Gremlin's 2024 year-end Release Roundup
It’s been a busy year at Gremlin! We released two new experiments, added an entirely new onboarding process and features for AWS users, added a brand new Test Suite and Detected Risks, and made many UI improvements to our web app. We beefed up our agents with more enterprise capabilities, including support for large Kubernetes clusters and systems with over 64 CPUs, improved experiment behaviors, improved dependency detection, and per-team Private Network Integrations.
Keep reading for a complete look at everything Gremlin’s released in 2024!
Brand new experiments
Simulate massively parallel workloads with the new Process Exhaustion experiment
The Process Exhaustion experiment simulates running processes on a system to consume process IDs (PIDs). This lets you test your systems’ ability to handle massively concurrent workloads, such as container orchestration tools and large-scale web and proxy servers. You can use this to determine:
How many processes your systems can handle before becoming unstable
- How your services respond when the host runs out of PIDs
- Whether your PID limits are being enforced across your services
You can find this new experiment under the State category of experiments for Windows and Linux, and it’s ready to be incorporated into your Scenarios and Reliability Management Test Suites. Check out our blog post for more details.
Build reliable GPU workloads
Organizations have been investing substantially in GPU workloads, with the industry expected to more than quadruple to $274B by 2029. These same workloads can have massive impacts if they fail, such as generative AI systems becoming unresponsive, streaming events losing signal, and expensive simulations having to recalculate.
Gremlin’s new GPU experiment lets you test your GPU-based workloads and discover failure modes before they impact your users. You can stress your GPU by consuming compute capacity on hosts, containers, and Kubernetes resources. For more thorough stress testing, you can use Scenarios to run this experiment in parallel with others, such as system-level CPU, memory, or network experiments.
“With the rise of Large Language Models (LLMs)—Megascale, LLaMa, Gemini, GPT4—ML training shifted the scale of a single training job from tens to tens of thousands…At such scale, failures are not a matter of if, but a matter of when.” - Fundamental AI Research (FAIR) Team, Meta
Learn more in our documentation.
All new AWS workflow
Effortlessly onboard your AWS-based services
Gremlin can now automatically discover services running on AWS! Gremlin can already leverage your CloudWatch metrics for Health Checks, and we’ve expanded on this integration to include services.

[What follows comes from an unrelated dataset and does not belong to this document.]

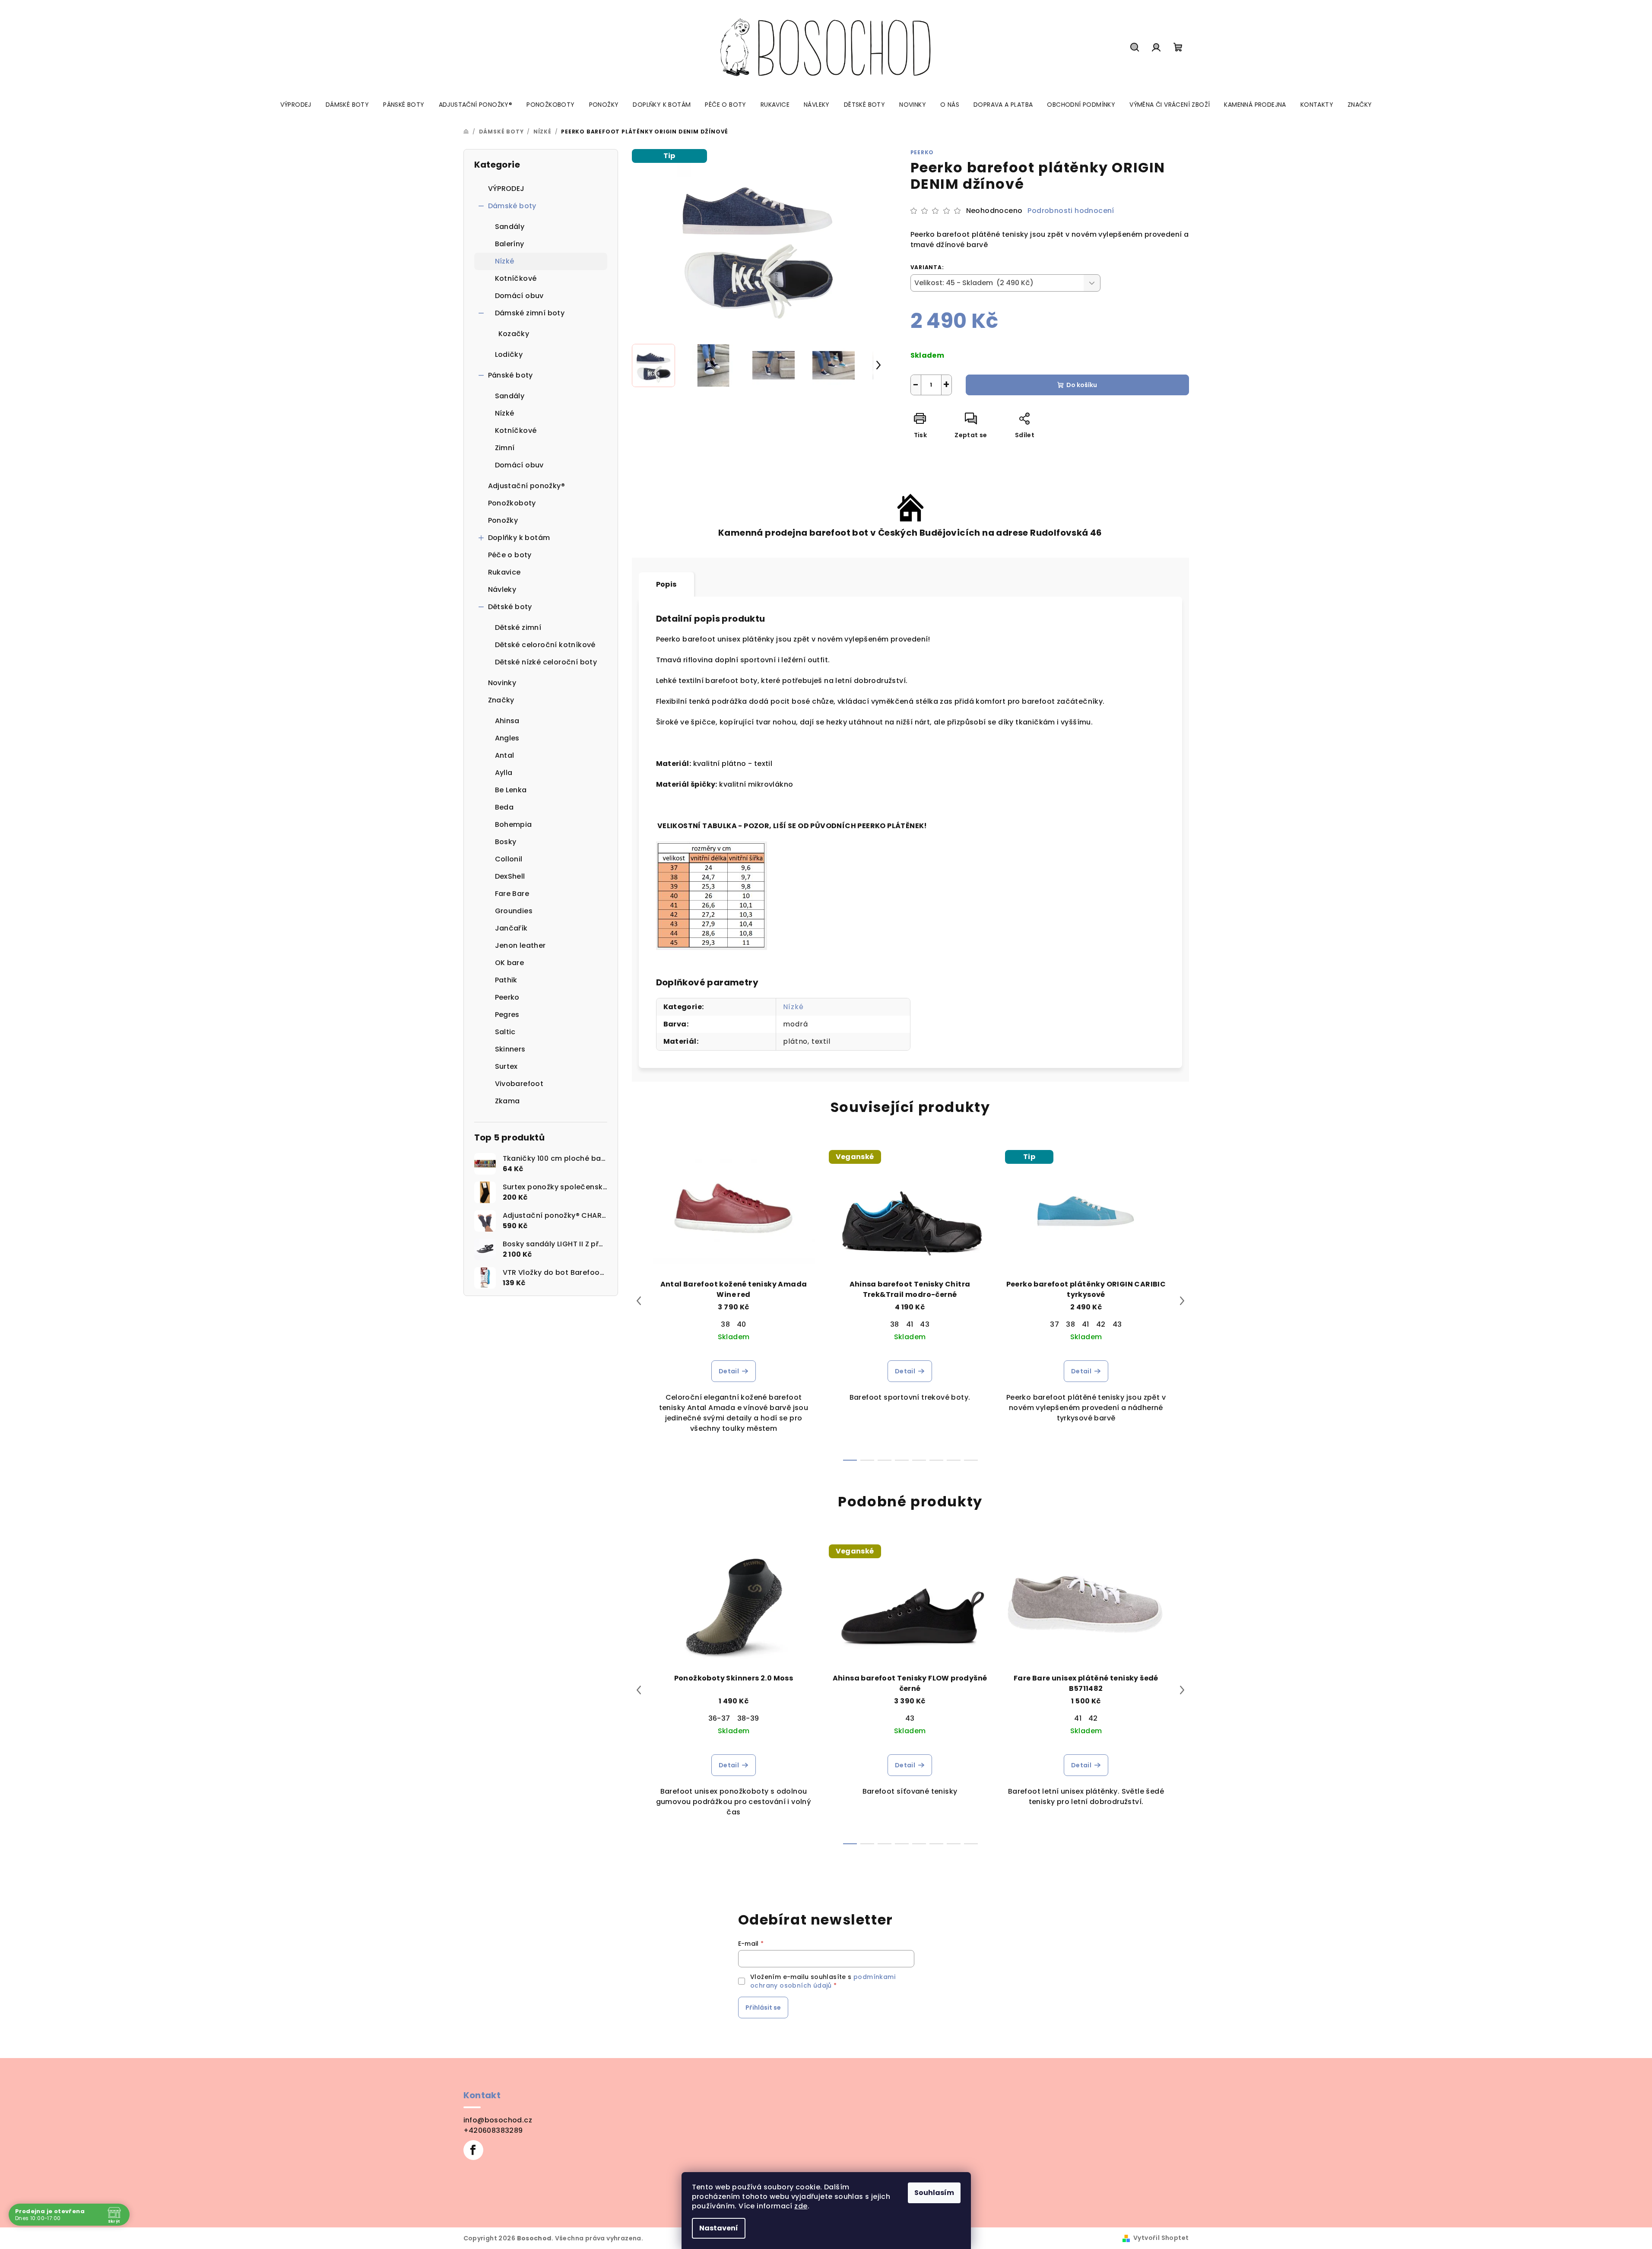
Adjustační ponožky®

Gremlin uses your Elastic Load Balancers (ELBs) to detect service routes and can automatically translate these into Gremlin services for running reliability tests. You don’t need to manually define the services yourself or add annotations to your manifests when using EKS. Just deploy the Gremlin agent, grant Gremlin IAM access, and choose which services you want to test in just a few clicks.

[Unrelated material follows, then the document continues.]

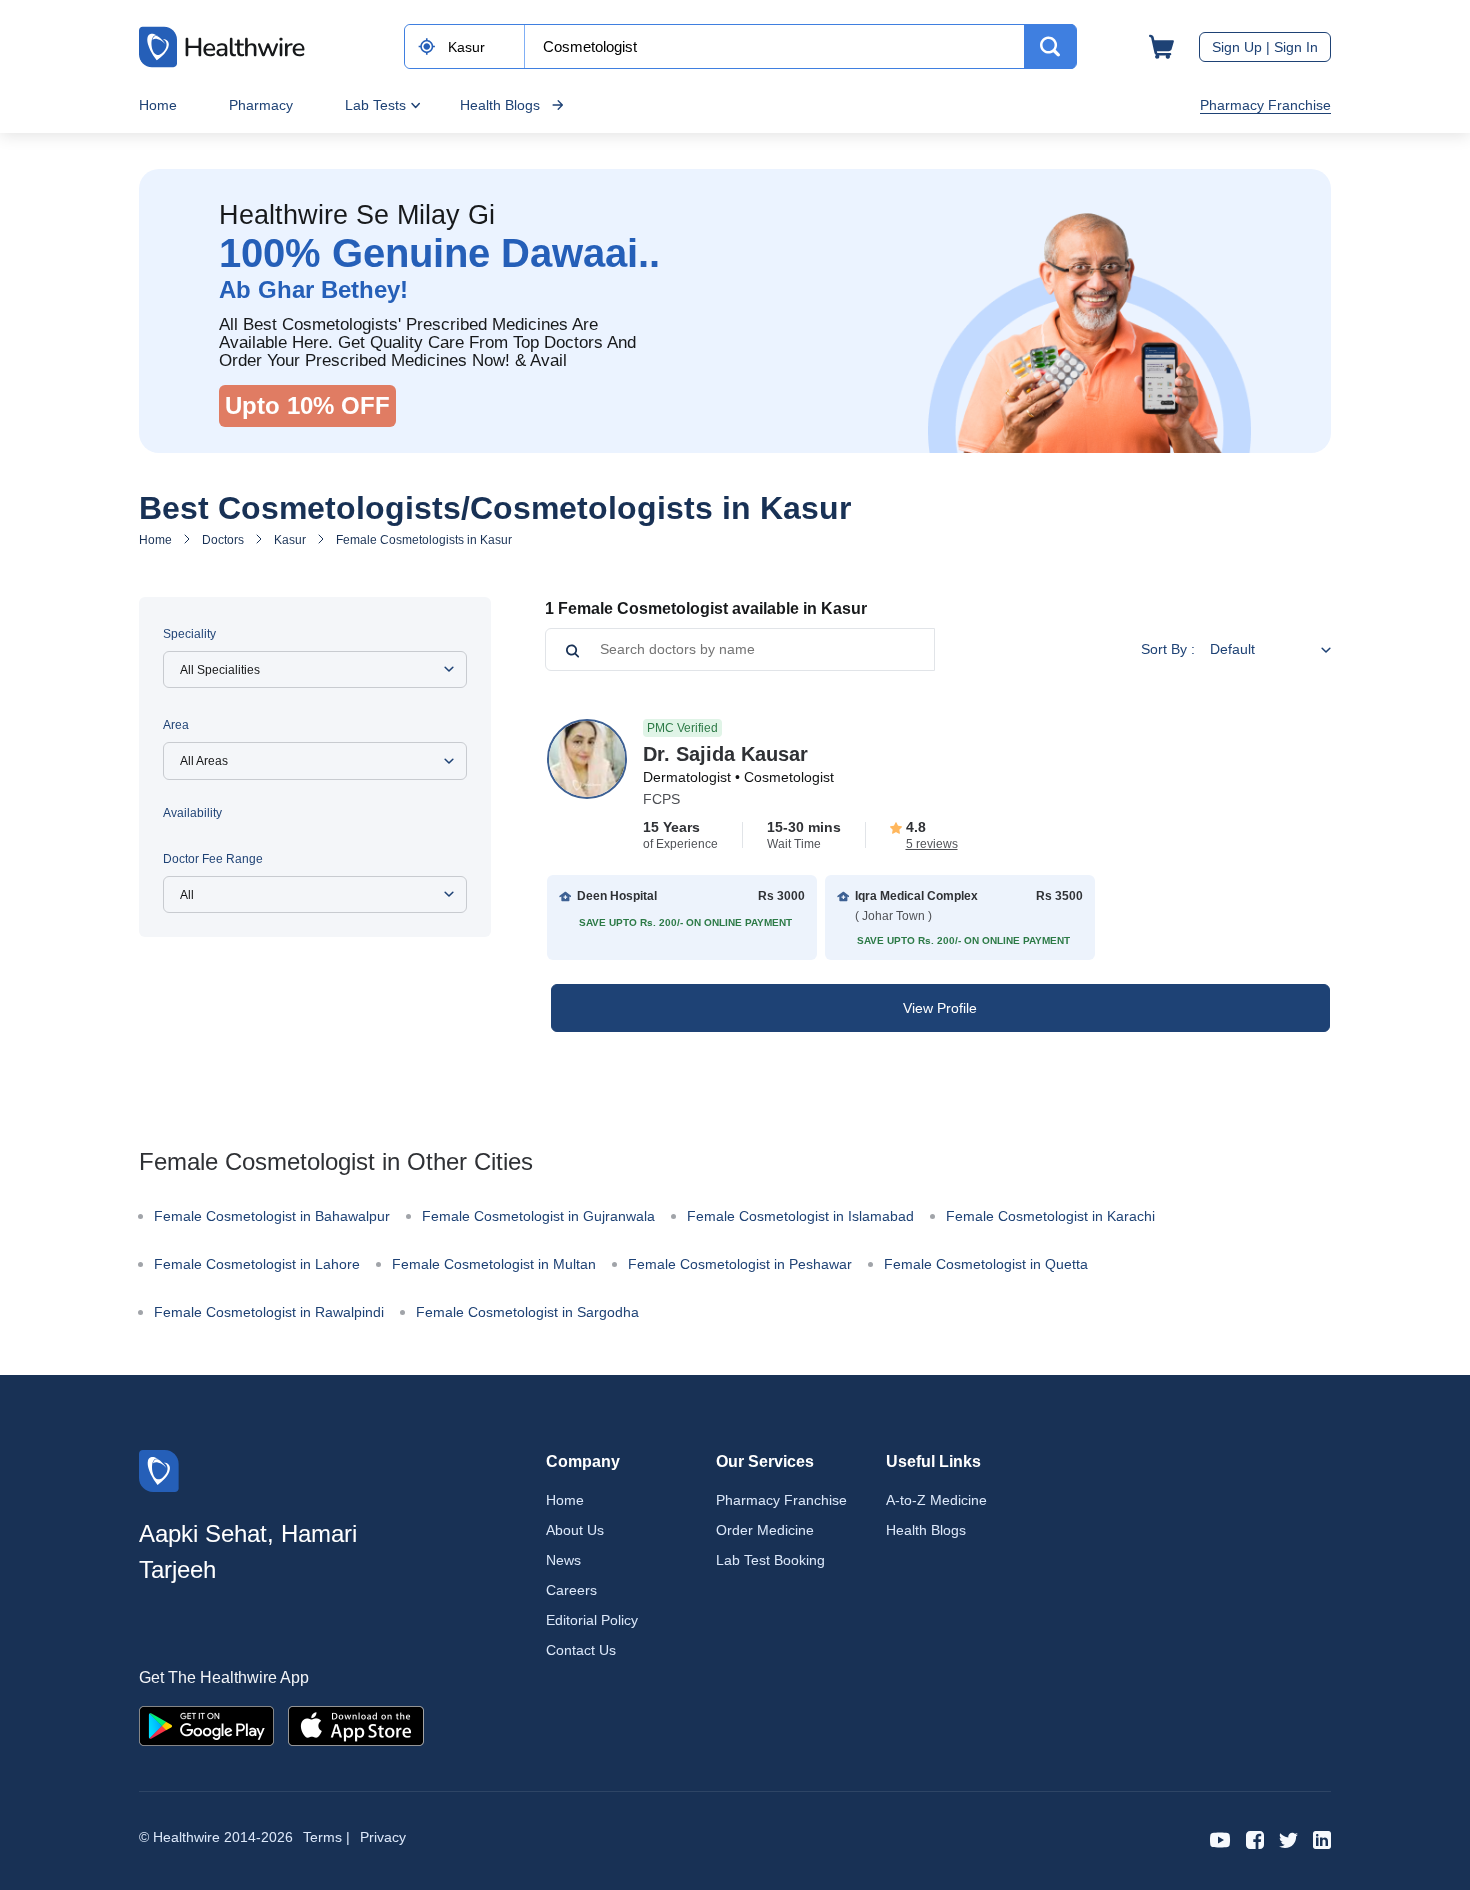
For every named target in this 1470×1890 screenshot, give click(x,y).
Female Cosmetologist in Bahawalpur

Check out our new quick-start guide!
Accurately monitor your services without setting up an observability tool
Along with our new onboarding flow, we also introduced Intelligent Health Checks, a way for Gremlin to create and configure Health Checks for you automatically. Health Checks are how Gremlin tracks the health of your services before, during, and after reliability testing. Normally, Health Checks require you to have a pre-existing monitoring or observability tool set up. With Intelligent Health Checks, all you need to do is click on a box, and we’ll create these checks for you.
Once you create a service from an ELB, just go to its settings and click the check box to enable Intelligent Health Checks. Gremlin will find three of the service’s metrics—throughput, latency, and error rate—and monitor these metrics to understand your service’s baseline performance. When you run a reliability test, Gremlin continuously compares each metric’s current levels against its baseline to determine whether the service is healthy. If they’re significantly different, Gremlin halts the test and returns your service to normal operation.

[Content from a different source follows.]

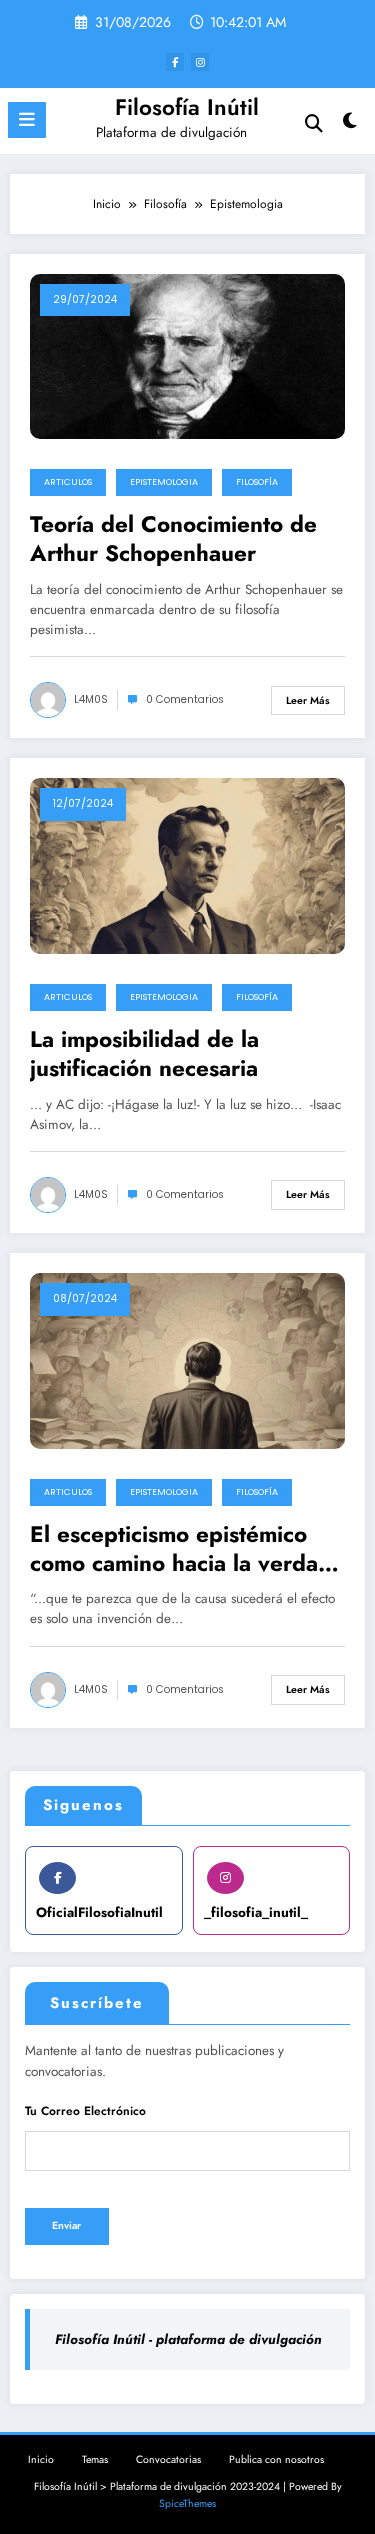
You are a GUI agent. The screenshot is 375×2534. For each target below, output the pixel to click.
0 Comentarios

Uncover more reliability risks
As part of our work on making AWS more seamlessly integrated into Gremlin, we’ve added three new AWS-specific Detected Risks to help ensure that your AWS workloads are redundant and accident-resistant:
- Availability zone redundancy checks if an Application, Network, or Gateway load balancer is mapped to multiple availability zones.
- Cross-zone load balancing checks whether you have cross-zone load balancing enabled on this service, improving your application’s ability to handle the loss of one or more instances.
- Deletion protection checks that your load balancer has the “deletion protection” flag enabled to avoid accidental deletion.
Ensure your services are cloud-optimized
Cloud providers often publish guidance on building applications that fully utilize the platform’s features. These “Well-Architected Frameworks” offer recommendations but sometimes lack concrete steps for engineers to follow.
To help with this, we created a brand new test suite: the Well-Architected Cloud Test Suite. This suite lets you test and govern to cloud reliability principles and best practices. This suite also adds two new reliability tests: Disk I/O, which tests whether your services can tolerate a drop in input/output operations per second (IOPS); and DNS, which tests whether your services can successfully failover to a secondary DNS provider.
Keep your communications private with AWS PrivateLink via Marketplace
Although Gremlin is a SaaS solution, we offer ways to connect to our service that don’t require transmitting data over the public Internet. AWS PrivateLink is one such solution. For AWS customers, AWS PrivateLink lets you connect directly to Gremlin’s VPC through AWS’ network without having to route over the Internet. It’s just one more way we prioritize security.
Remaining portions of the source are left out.